# Requirement:
Using the page text about screencasting, answer the following:
1. How does the quotation credited to Marzano define optimizer responsibility?
2. What does screencasting let you or your students do on a device?
3. Which screencasting apps does the page text name?

# Page text:
= = =

“Optimizer responsibility is the positive, inspirational emotion that leaders bring, especially when confronted with meaningful change (Marzano).” We all know that change is inevitable, just as well that we know how difficult change is to accept – indeed, one of the most foundations of humanistic contrasts. Regardless, as leaders, encouragement to embrace, perhaps even search out change (and subsequent failed events) can be a powerful approach. If possible, selling the concept of change can be more palatable when presented in parallel with efficiency models. Everyone wants to save time, even when we know that the chances are we will quickly fill up our every waking minute.
One potential change agent aligns well with the type of work that we do everyday as teachers. The ability to be able to capture our voice and movement can be accomplished with an application called Screencasting. Screencasting allows you – and/or your students – to write or draw on a device and talk about what you are doing. This could be a conceptual lesson, or a student sharing how they are currently able to apply concepts. The outcome is an mp4 audio file, which can be reviewed, reflected, shared and ideally both teacher and student (and/or parent) used to monitor misconceptions, level of understanding and skill sets.
There are several companies who offer screencasting apps at low costs, which include ExplainEverything (creates an mp4 file); Show Me (specific audio file on their website), and screen-cast-o-matic.

= = =

# Dataset:
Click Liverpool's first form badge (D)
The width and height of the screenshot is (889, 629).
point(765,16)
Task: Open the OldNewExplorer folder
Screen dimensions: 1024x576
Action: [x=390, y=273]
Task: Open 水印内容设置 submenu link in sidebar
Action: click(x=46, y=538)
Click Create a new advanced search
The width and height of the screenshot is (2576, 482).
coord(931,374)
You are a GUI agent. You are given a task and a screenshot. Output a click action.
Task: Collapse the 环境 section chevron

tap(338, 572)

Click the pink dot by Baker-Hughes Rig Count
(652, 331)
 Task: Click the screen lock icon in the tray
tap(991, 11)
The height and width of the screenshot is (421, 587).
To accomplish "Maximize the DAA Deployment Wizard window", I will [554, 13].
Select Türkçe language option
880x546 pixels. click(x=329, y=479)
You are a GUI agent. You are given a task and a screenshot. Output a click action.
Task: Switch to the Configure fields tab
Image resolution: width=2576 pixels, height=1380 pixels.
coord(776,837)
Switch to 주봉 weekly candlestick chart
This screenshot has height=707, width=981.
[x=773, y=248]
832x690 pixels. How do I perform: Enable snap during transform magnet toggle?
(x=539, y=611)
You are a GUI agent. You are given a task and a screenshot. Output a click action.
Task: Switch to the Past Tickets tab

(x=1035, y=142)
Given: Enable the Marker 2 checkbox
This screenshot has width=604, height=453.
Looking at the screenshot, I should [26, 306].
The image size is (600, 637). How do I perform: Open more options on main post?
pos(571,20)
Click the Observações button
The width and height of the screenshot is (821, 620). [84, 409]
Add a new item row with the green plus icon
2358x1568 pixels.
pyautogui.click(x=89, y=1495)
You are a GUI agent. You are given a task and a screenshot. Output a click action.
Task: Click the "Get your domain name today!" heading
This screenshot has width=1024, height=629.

= = =

# Solution to this exercise:
1. It is the positive, inspirational emotion that leaders bring, especially when confronted with meaningful change.
2. It lets them write or draw on a device and talk about what they are doing.
3. ExplainEverything, Show Me, and screen-cast-o-matic.